Les arguments avancés par les militaires égyptiens pour se maintenir au pouvoir sont plutôt classiques, semblables à ceux des dictateurs arabes depuis des décennies. Ils se voient comme garants de la stabilité du pays et agitent la menace islamiste pour réduire les libertés et sauver leurs intérêts. Pourtant, les peuples des pays arabes ne sont pas dupes, ils savent que leur destin ne se résume pas à un simple choix entre dictature et islamisme extrémiste. Sachant que les dictatures n’ont jamais protégé leurs populations contre les extrémismes mais les ont au contraire alimentés. Bashar Al-Assad s’est servi du même argument pour justifier le maintien de son régime. Les Frères musulmans égyptiens, quant à eux, se tiennent à l’écart de cette nouvelle vague de manifestations et appellent au calme. Ils ont refusé d’envisager un report des élections qu’ils comptent bien remporter.

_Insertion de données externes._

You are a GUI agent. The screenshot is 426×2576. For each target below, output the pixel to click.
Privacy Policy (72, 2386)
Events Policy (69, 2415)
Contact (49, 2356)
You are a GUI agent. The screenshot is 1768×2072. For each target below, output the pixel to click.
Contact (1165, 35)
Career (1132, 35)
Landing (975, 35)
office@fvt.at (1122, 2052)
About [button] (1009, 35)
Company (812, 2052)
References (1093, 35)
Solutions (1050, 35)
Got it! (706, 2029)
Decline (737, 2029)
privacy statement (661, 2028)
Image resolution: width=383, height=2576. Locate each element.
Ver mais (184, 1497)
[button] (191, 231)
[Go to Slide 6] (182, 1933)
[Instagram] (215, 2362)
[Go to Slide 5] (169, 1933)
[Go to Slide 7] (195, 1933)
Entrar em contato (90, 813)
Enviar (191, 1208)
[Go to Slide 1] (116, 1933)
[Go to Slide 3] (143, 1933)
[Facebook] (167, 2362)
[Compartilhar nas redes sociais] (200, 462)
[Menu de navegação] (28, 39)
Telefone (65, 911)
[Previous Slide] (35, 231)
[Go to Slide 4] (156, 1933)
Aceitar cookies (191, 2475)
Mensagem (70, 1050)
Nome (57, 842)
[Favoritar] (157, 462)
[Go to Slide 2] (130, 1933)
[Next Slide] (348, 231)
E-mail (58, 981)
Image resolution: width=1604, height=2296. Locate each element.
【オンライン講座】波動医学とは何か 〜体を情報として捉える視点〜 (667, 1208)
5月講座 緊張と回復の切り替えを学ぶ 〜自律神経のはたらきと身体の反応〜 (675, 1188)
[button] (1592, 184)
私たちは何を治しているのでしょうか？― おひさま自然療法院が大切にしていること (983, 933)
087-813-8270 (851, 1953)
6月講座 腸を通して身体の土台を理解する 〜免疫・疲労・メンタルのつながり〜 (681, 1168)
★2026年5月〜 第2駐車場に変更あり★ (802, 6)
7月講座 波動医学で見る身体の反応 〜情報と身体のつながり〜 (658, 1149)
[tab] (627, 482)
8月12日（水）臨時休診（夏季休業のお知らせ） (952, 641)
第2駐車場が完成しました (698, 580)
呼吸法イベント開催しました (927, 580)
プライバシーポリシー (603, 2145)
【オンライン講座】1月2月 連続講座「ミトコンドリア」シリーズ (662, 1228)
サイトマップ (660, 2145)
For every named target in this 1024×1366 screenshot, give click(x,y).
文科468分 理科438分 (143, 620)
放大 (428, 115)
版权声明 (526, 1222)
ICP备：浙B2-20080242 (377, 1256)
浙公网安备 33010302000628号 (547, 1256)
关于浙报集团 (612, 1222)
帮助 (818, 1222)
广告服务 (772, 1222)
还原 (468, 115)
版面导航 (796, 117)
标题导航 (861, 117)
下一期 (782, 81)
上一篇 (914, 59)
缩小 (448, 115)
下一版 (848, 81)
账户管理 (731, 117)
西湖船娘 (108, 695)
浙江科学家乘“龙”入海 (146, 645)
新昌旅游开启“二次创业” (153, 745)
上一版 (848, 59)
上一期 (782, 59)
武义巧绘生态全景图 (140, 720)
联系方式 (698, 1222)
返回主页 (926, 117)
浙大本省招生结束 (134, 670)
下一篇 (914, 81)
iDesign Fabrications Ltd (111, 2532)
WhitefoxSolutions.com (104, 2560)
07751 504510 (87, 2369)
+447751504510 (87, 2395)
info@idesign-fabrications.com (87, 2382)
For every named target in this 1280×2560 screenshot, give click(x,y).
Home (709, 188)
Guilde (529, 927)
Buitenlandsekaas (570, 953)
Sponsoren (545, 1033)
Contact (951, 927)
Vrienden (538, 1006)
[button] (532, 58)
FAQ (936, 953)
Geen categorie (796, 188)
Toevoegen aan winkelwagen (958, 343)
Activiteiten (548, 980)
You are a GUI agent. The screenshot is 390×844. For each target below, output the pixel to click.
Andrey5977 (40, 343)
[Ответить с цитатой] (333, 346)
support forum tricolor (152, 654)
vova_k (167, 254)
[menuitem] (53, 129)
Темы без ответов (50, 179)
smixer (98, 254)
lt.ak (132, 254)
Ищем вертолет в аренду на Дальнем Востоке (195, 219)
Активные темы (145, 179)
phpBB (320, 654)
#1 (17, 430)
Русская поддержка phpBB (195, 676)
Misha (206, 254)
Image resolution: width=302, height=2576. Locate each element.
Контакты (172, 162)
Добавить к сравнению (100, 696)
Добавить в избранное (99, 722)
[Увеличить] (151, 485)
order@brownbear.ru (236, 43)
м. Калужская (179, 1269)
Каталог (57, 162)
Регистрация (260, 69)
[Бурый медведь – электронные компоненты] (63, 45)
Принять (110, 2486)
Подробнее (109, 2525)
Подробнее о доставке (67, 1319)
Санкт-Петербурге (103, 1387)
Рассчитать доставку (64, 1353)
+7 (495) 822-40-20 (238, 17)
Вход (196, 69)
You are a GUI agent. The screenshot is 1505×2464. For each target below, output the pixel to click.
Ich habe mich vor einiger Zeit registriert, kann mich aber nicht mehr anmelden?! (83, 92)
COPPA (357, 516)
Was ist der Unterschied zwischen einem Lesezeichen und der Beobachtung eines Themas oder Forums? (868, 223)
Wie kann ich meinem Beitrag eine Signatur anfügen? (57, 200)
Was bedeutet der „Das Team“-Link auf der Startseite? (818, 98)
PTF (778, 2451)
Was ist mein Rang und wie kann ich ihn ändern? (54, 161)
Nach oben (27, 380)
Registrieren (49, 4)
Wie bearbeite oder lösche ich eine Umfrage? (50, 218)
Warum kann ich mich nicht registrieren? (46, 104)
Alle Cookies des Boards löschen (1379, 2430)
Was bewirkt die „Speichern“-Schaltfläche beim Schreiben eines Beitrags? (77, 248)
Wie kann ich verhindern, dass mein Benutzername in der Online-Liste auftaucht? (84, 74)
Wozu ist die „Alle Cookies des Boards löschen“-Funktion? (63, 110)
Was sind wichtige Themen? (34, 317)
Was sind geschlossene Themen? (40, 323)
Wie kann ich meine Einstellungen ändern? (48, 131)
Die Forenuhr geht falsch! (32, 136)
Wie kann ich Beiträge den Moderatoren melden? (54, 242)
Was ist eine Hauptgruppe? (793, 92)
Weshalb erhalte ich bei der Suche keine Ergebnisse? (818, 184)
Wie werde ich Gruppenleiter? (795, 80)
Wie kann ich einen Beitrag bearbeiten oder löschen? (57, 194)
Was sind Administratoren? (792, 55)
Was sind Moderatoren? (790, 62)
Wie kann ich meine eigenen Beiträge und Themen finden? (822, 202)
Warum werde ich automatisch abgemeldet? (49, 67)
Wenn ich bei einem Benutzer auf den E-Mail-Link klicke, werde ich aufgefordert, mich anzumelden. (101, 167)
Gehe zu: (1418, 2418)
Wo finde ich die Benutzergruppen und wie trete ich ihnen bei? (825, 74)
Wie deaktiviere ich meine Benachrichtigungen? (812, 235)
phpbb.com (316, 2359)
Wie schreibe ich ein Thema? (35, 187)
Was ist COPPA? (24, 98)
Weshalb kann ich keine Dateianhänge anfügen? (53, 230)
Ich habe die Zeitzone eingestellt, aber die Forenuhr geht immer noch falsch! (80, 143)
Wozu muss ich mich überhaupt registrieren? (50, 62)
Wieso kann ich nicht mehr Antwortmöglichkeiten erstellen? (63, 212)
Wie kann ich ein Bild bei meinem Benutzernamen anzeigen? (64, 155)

L’armée égyptienne qui a toujours été une institution populaire dans le pays et qui a soutenu le soulèvement contre Moubarak n’aurait-elle donc rien saisi aux revendications du peuple égyptien?

Les généraux égyptiens considèrent qu’ils ont aidé à déloger Moubarak et donc qu’ils ont tous les droits de rester au pouvoir. Ils auraient, selon eux, protégé les manifestants et permis une transition stable et paisible (contrairement à la Libye). Le fait est que la transition n’a jamais eu lieu puisque l’institution militaire ainsi que les forces de sécurité sont les mêmes que sous Moubarak. Les généraux ne seront prêts à céder le pouvoir aux civils qu’une fois leurs intérêts économiques et commerciaux préservés. Ils veulent s’assurer qu’ils ne paieront pas le prix du changement et qu’ils pourront continuer à tenir les rênes du pouvoir comme en témoigne les principes supra-constitutionnels qu’ils viennent d’édicter et qui leur permettront d’avoir le dernier mot au niveau législatif. Remettre l’armée à sa place et mettre en place un régime démocratique civil ne sera pas chose facile. Le départ de Moubarak ne fut qu’une première étape d’un long chemin vers la liberté. Déloger Moubarak fut une chose, évincer tous les responsables de l’ancien régime qui se battent corps et âme pour maintenir leurs privilèges en est une autre.